= Beginning of Section =

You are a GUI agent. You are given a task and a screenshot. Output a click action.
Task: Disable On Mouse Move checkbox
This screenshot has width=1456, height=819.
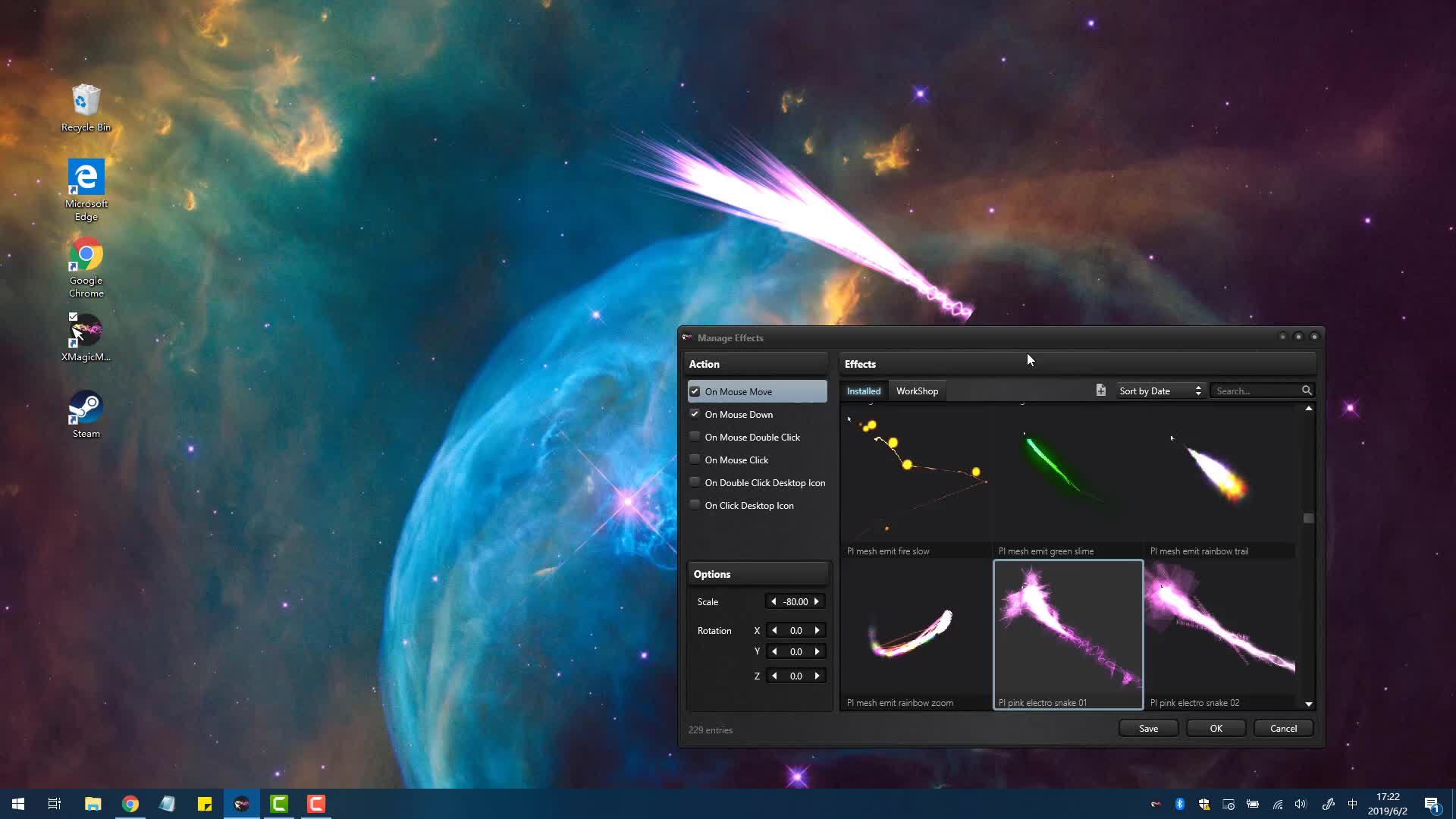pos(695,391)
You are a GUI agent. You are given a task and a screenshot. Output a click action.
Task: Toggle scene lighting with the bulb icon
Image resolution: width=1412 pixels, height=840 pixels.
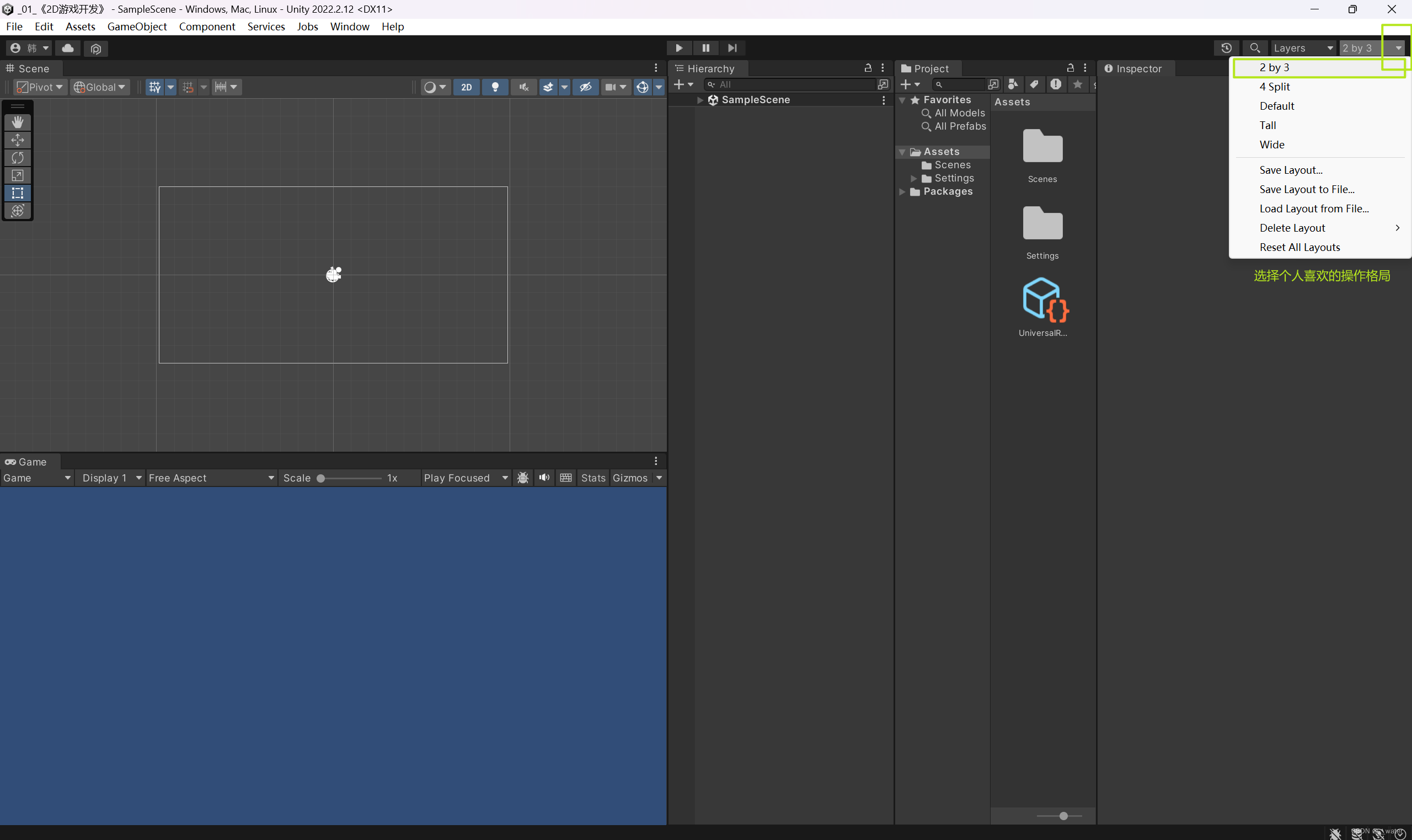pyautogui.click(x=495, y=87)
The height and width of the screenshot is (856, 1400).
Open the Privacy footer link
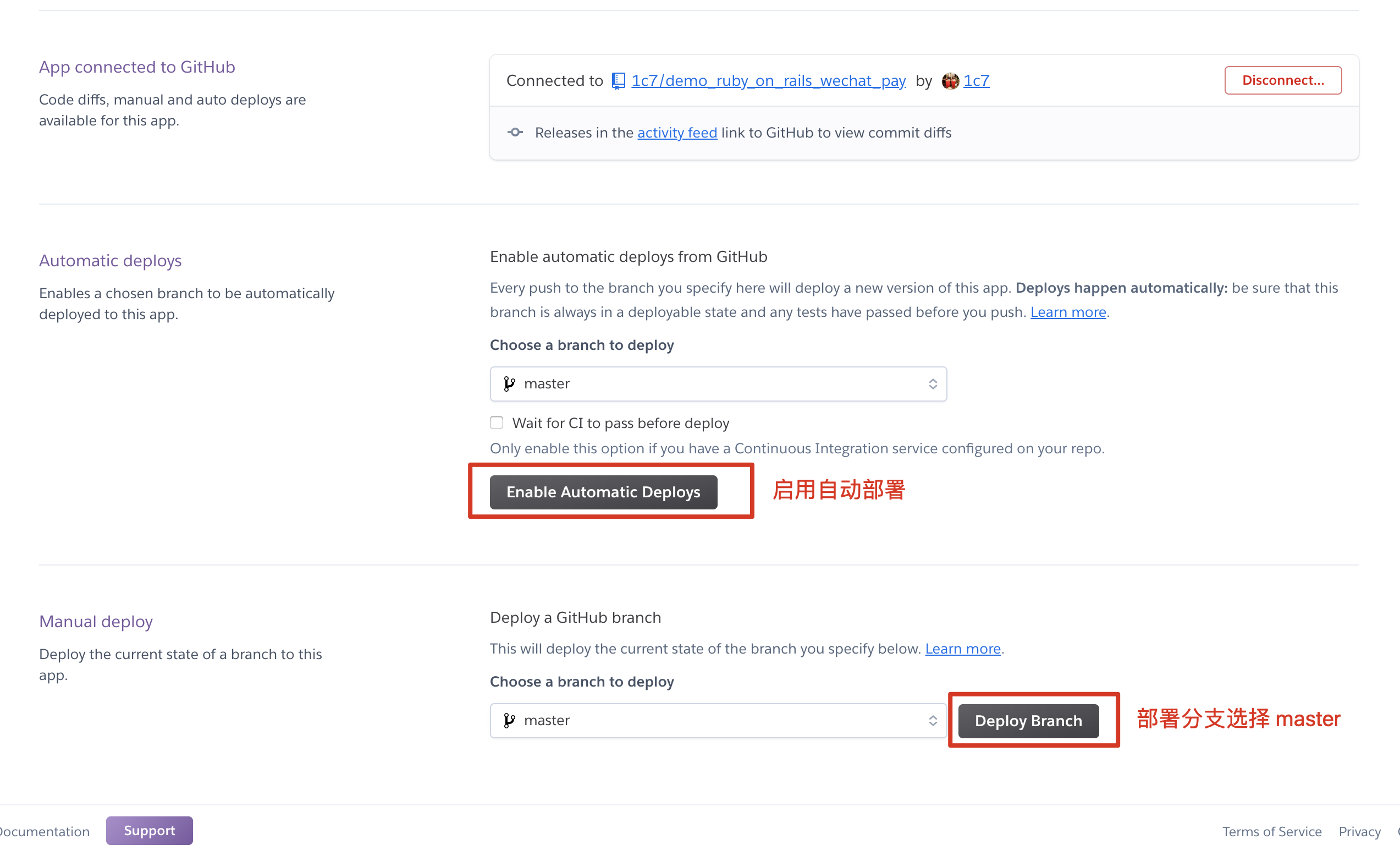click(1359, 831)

= End of Section =
= Beginning of Section =

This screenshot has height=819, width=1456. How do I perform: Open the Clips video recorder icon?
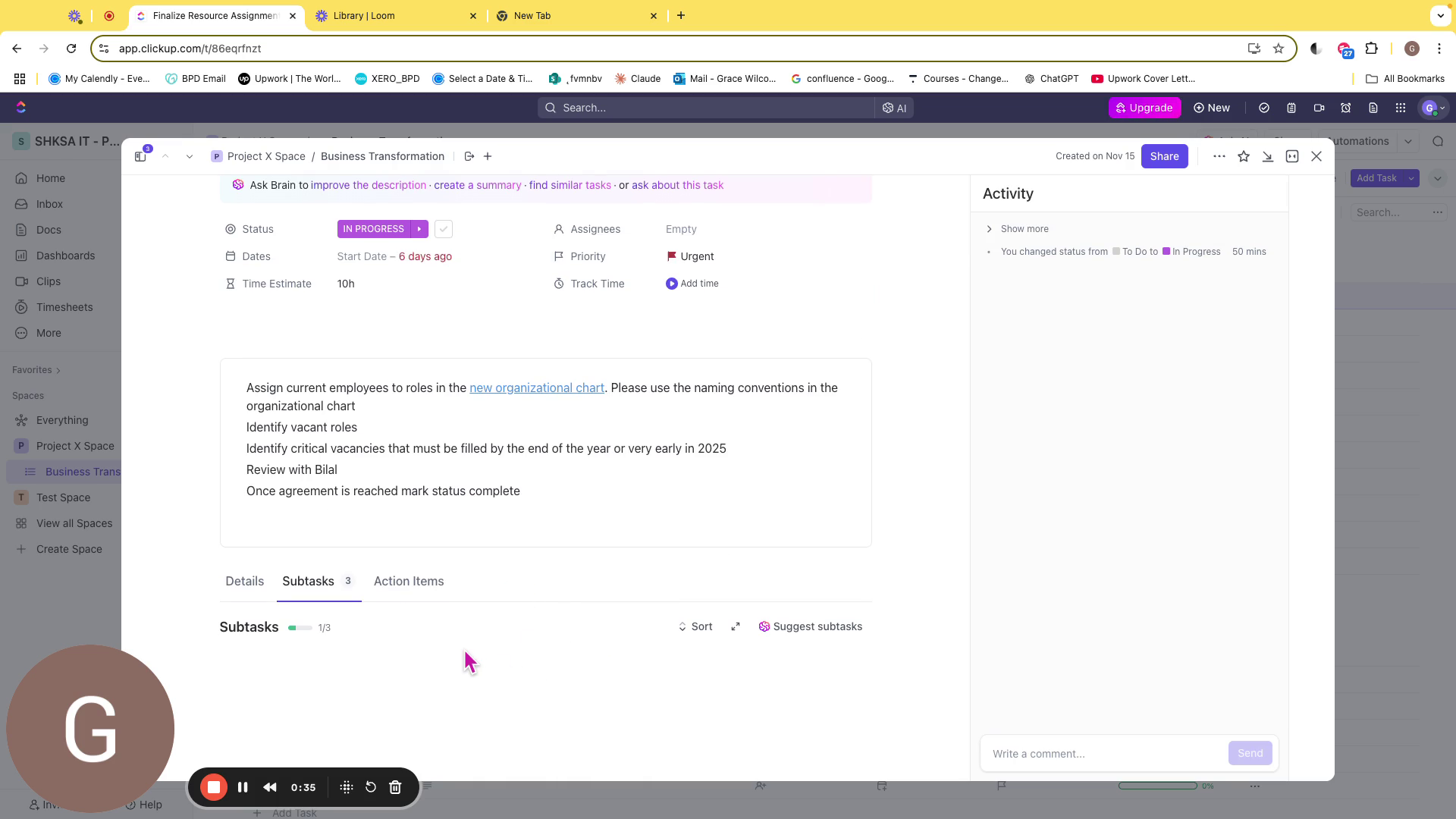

= End of Section =

* Your objective: Among the lines of the material above, find those with the word "icon". Copy each one.

* Result of this exercise:
Task: Toggle scene lighting with the bulb icon
This screenshot has height=819, width=1456. How do I perform: Open the Clips video recorder icon?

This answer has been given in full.